Homebound review – emotionally rich study of friends in rural India trying to get home in the pandemic
Neeraj Ghaywan's film benefits from excellent lead performances, strong cinematography and an apparent mentorship from Martin Scorsese
Having screened earlier this year at the Cannes film festival, this Indian drama has already drawn inevitable comparisons with All We Imagine As Light, an Indian film at Cannes the year before - but they are only glancingly similar. Payal Kapadia's woozy, dreamy, femme-centric tale was primarily an urban-set story sprinkled with magical realist fairy dust. This is a much more four-square, on-the-nose, realist work about impoverished young men from a rural northern Indian town struggling to get ahead, and loosely based on a New York Times story published in 2020.
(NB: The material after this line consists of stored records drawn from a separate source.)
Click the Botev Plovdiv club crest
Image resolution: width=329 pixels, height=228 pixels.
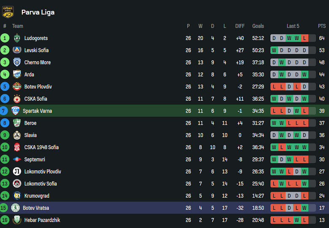coord(17,86)
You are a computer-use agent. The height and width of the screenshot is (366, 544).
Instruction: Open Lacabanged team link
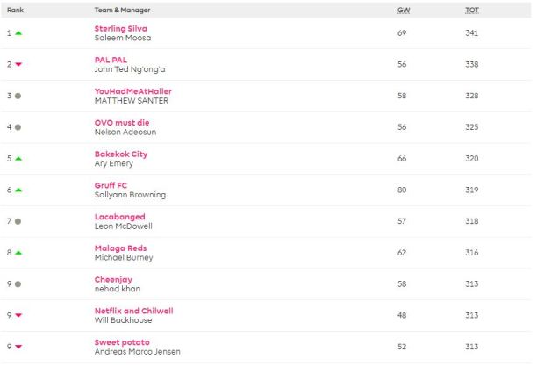pyautogui.click(x=119, y=217)
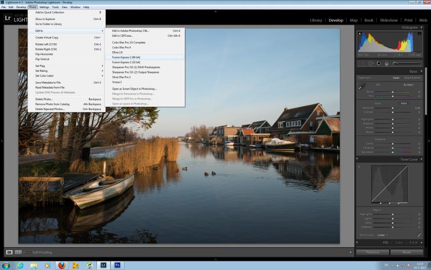Enable point curve edit icon in Tone Curve
The image size is (431, 270).
[x=419, y=235]
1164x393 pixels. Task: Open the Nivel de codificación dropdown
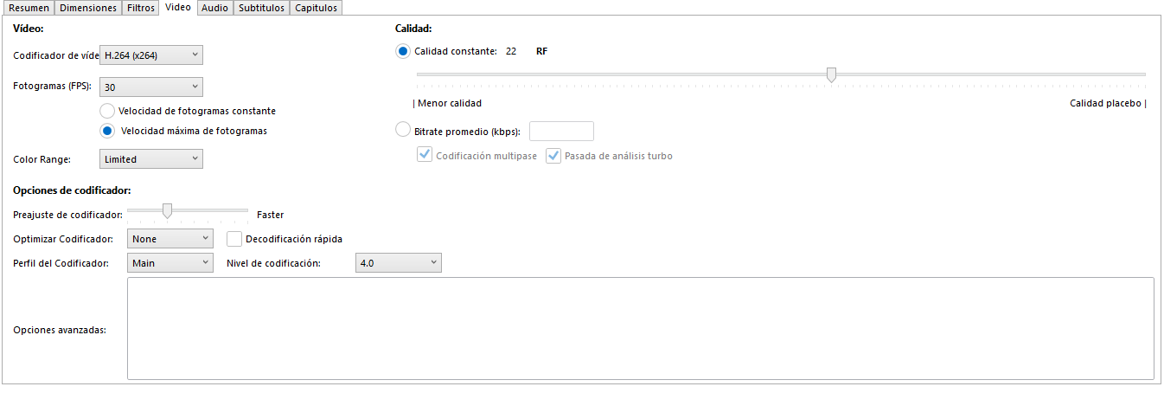pos(398,263)
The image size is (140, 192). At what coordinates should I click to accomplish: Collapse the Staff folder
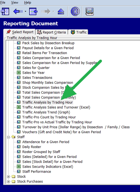click(x=8, y=137)
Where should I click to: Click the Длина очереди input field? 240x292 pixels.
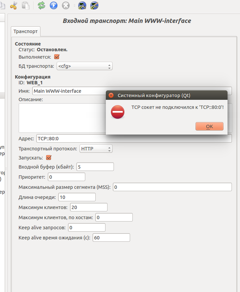coord(77,197)
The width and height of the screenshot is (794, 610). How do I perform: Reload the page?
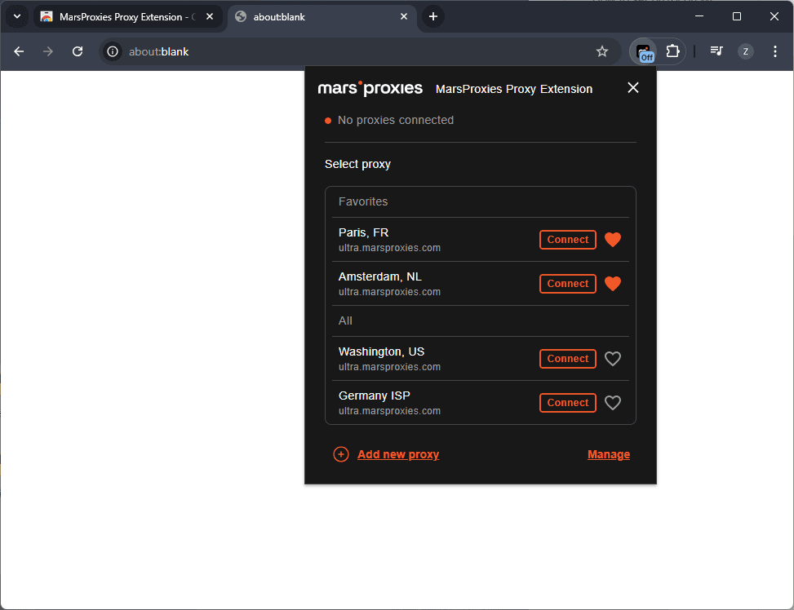tap(78, 51)
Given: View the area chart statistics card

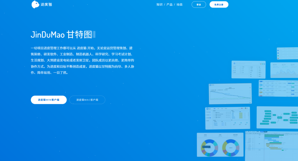Looking at the screenshot, I should (284, 70).
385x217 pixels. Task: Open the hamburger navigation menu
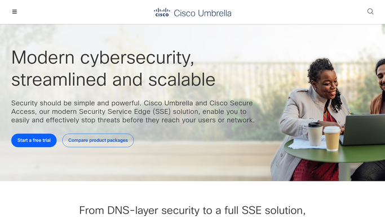click(15, 11)
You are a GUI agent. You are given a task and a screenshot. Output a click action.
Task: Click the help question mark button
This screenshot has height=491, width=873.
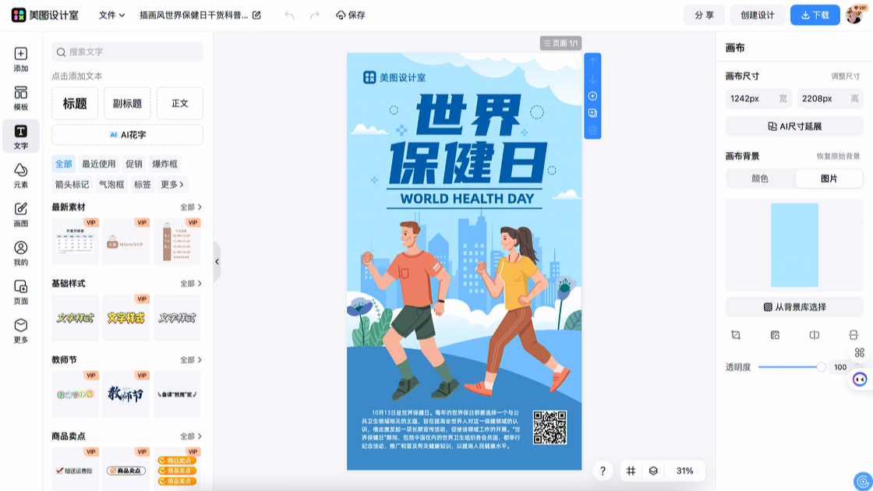coord(603,471)
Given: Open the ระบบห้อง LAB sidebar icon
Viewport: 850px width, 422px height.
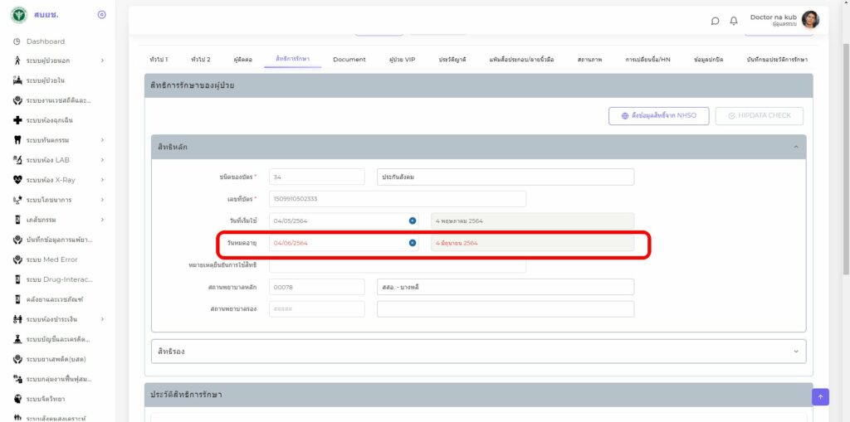Looking at the screenshot, I should tap(17, 160).
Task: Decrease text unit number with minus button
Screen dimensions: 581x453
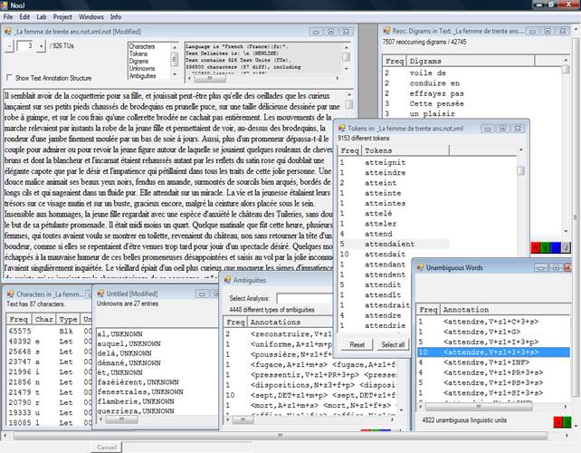Action: pyautogui.click(x=10, y=45)
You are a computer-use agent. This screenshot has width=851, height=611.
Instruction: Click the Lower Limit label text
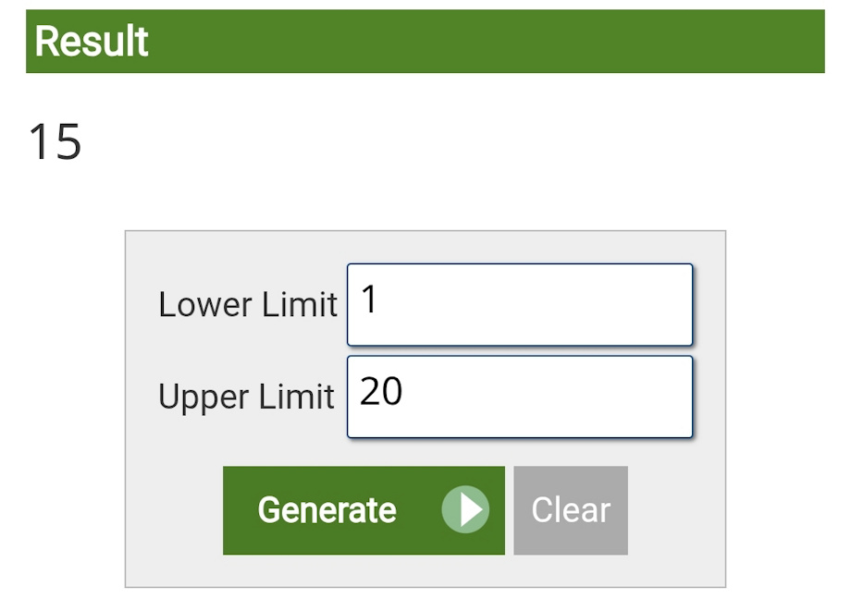click(x=247, y=305)
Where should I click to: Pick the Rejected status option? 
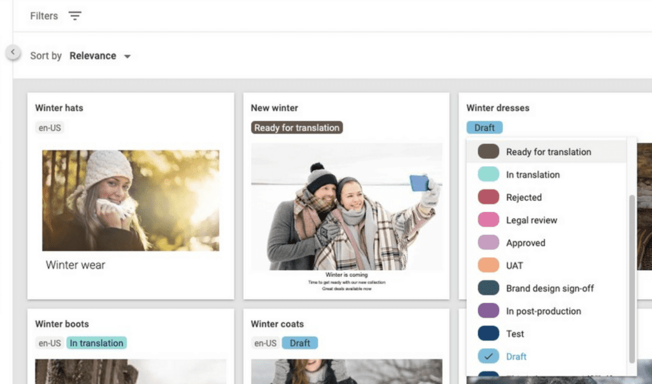click(x=523, y=197)
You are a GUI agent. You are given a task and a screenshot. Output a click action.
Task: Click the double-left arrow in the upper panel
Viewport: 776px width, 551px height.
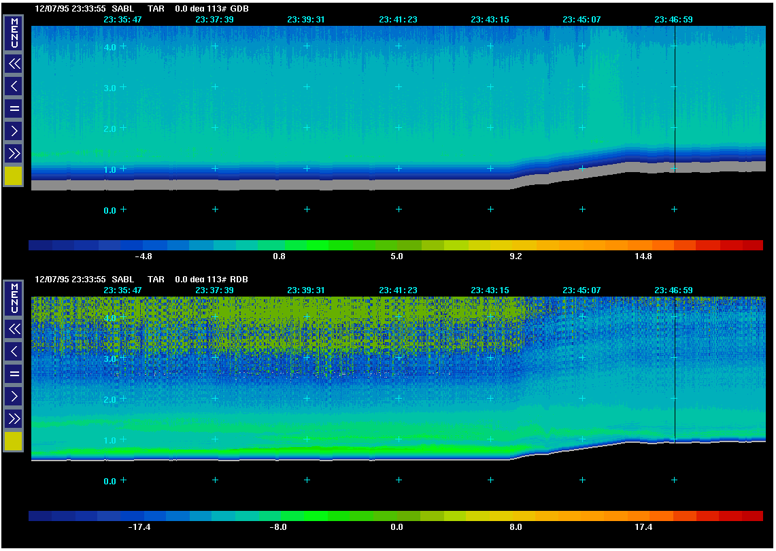[14, 64]
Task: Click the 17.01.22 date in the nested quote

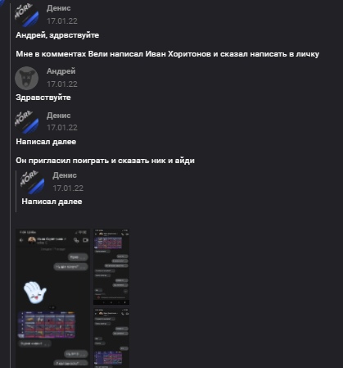Action: [68, 189]
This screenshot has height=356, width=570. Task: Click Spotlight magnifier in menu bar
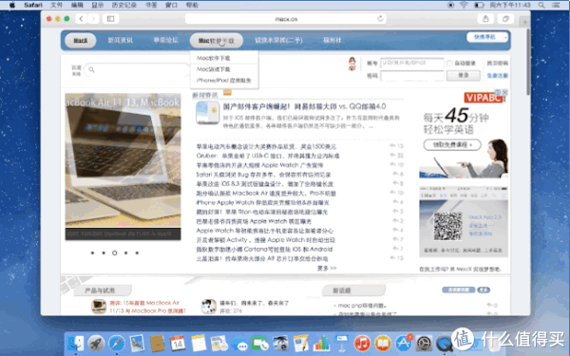click(x=542, y=5)
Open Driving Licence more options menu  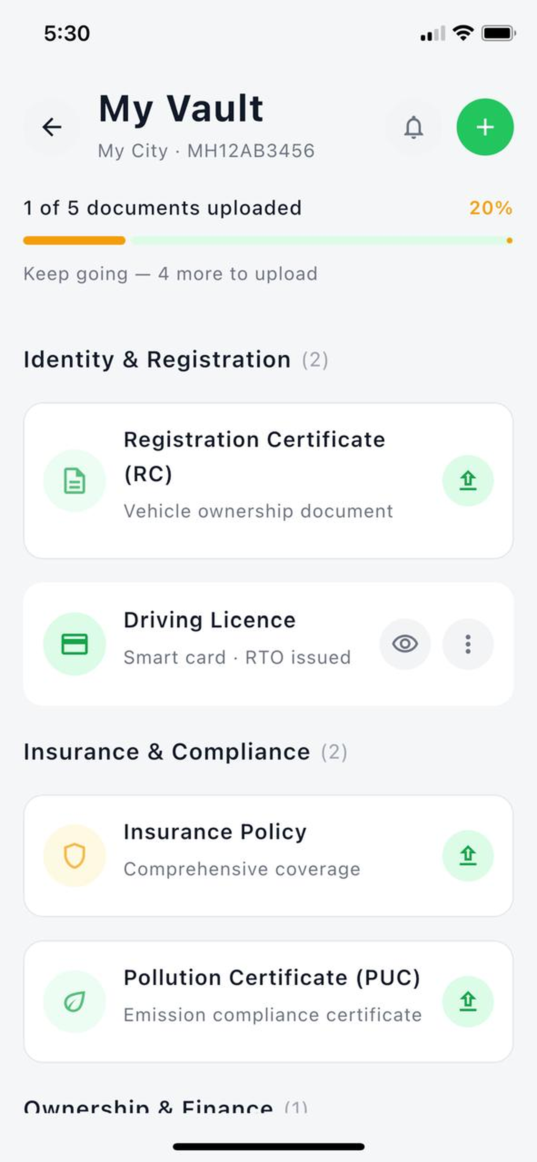[x=468, y=644]
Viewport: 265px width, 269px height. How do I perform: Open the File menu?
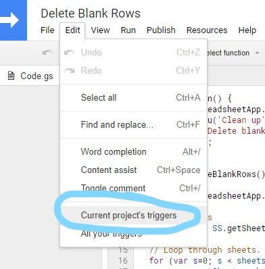click(47, 30)
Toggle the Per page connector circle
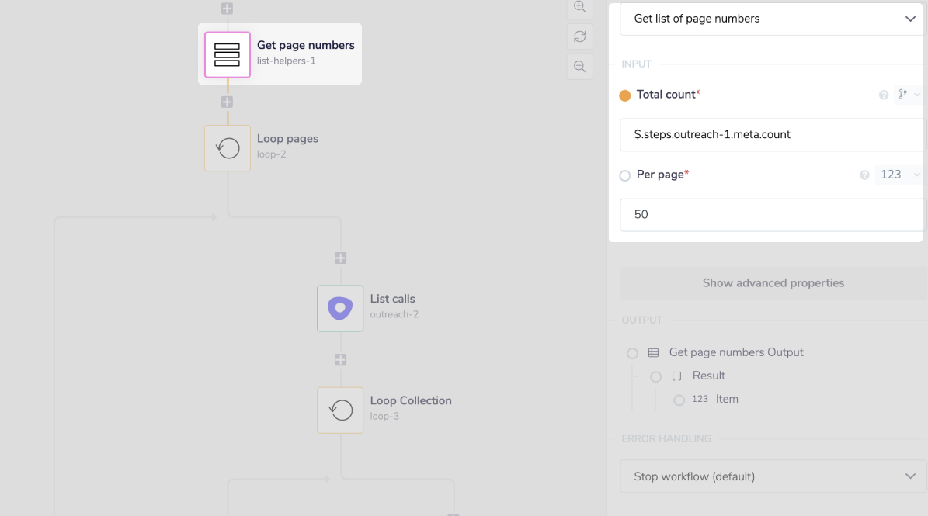The height and width of the screenshot is (516, 928). (625, 176)
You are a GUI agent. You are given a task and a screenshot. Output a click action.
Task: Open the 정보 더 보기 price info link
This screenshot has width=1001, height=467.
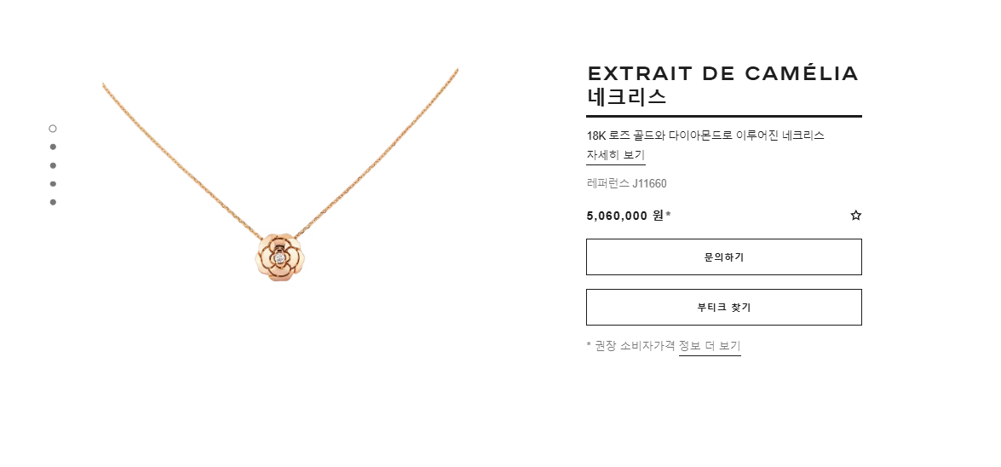710,346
But director Neeraj Ghaywan, whose 2015 debut Masaan was well-regarded, has a fairy godfather in Martin Scorsese no less, who apparently mentored Ghaywan through the script development and editing. Who knows who is responsible for which choices, but the end result is pretty damn good. It's an emotionally rich study of friendship that ought to play as a bit syrupy given the story, but the musical score, usually very to the fore in more mainstream Indian films, has been smartly stripped down to let the excellent lead performers and strong cinematography bring the drama on their own.